DOCUMENT TEXT >>
-------
According to efficient markets theory, the chances of finding hundred-dollar bills lying on the ground are slim, at best. When one is dropped, some well-informed investor is quick to pick it up. However, with Abcann Medicinals set to launch its initial public offering (IPO) on the TSX Venture Exchange on May 4, the chances of finding those elusive hundreds have increased significantly. Investors will have an opportunity to take up shares in one of Canada’s major legal cannabis producers. With the marijuana recreational market in Canada set for legalization, the Abcann Medicinals IPO will level the playing field and offer to the public a chance to multiply their dollars into hundreds.
Abcann Medicinals, which will trade under the symbol ABCN, may be new to the public markets, but the company is a veteran in the industry. It was founded in 2014 by Ken Clement, who observed the lack of quality and consistency in the medical marijuana available and the resulting variability in dosages that posed risks to achieving effective therapeutic regimens. He vowed to “to deliver consistent, standardized medicinal cannabis that the public and patients can consistently rely on.”
-------
YOUR TASKS >>
a - Summarize the passage about Abcann Medicinals in two sentences.
b - Transcribe the passage about Abcann Medicinals from "According to efficient" up to and including "dollars into hundreds.".

DATA EXTRACT >>
-------
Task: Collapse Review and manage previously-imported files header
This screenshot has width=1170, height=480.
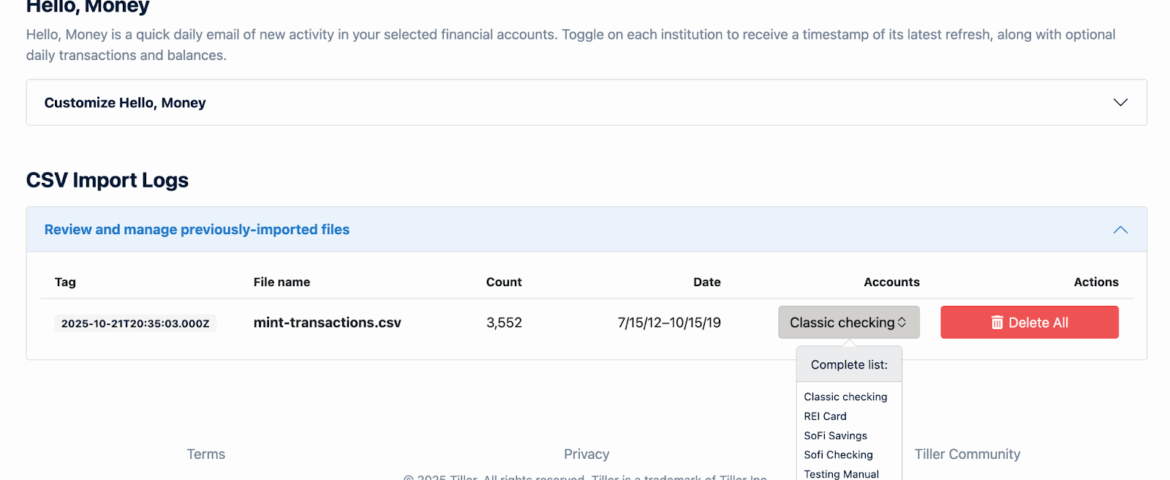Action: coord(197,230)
-------
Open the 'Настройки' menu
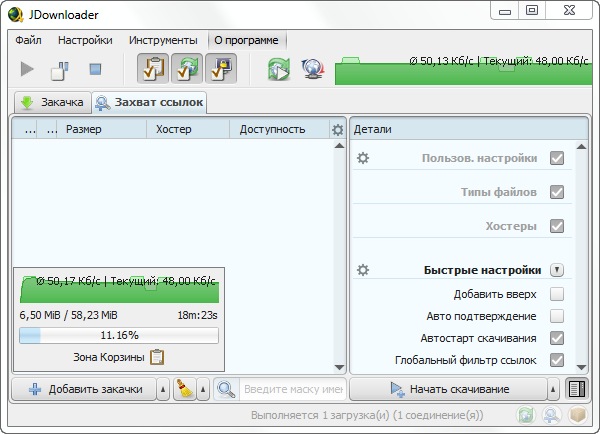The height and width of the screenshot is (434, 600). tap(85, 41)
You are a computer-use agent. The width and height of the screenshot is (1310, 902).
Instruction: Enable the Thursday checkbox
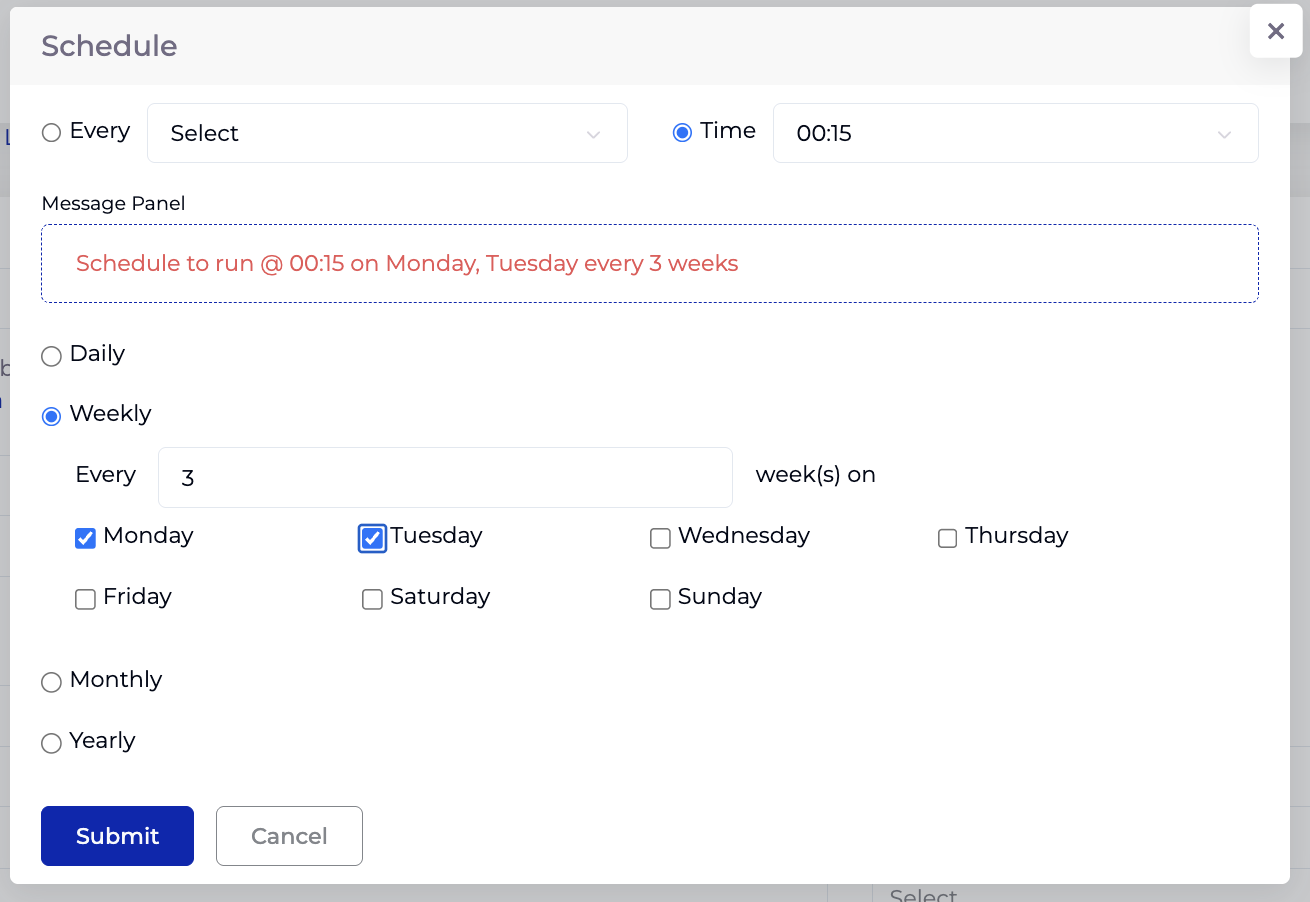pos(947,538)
-------
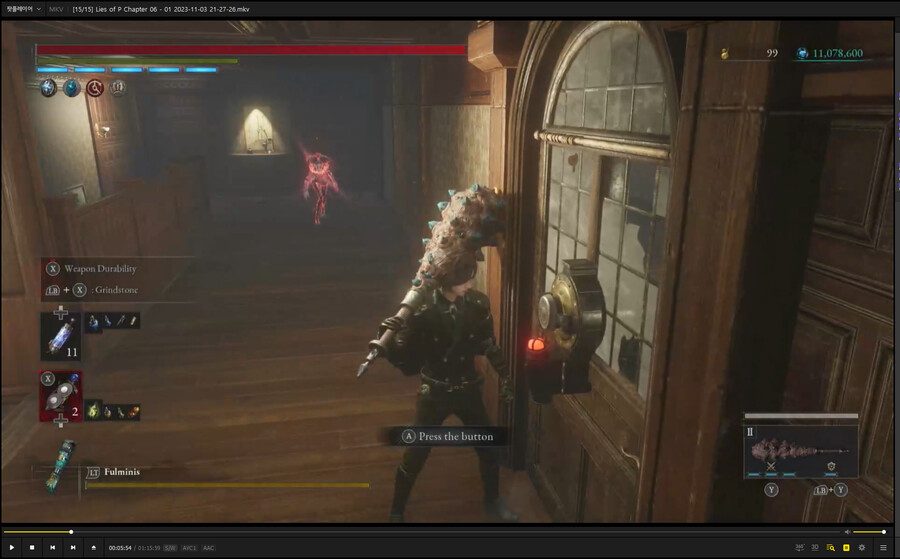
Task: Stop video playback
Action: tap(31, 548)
-------
SOLUTIONS TO THE PROBLEMS >>
a - Abcann Medicinals, one of Canada's major legal cannabis producers, is set to launch its initial public offering on the TSX Venture Exchange on May 4 under the symbol ABCN, as Canada's recreational marijuana market is set for legalization. Ken Clement founded the company in 2014 after observing a lack of quality and consistency in the available medical marijuana, and he vowed to deliver consistent, standardized medicinal cannabis.

b -
According to efficient markets theory, the chances of finding hundred-dollar bills lying on the ground are slim, at best. When one is dropped, some well-informed investor is quick to pick it up. However, with Abcann Medicinals set to launch its initial public offering (IPO) on the TSX Venture Exchange on May 4, the chances of finding those elusive hundreds have increased significantly. Investors will have an opportunity to take up shares in one of Canada’s major legal cannabis producers. With the marijuana recreational market in Canada set for legalization, the Abcann Medicinals IPO will level the playing field and offer to the public a chance to multiply their dollars into hundreds.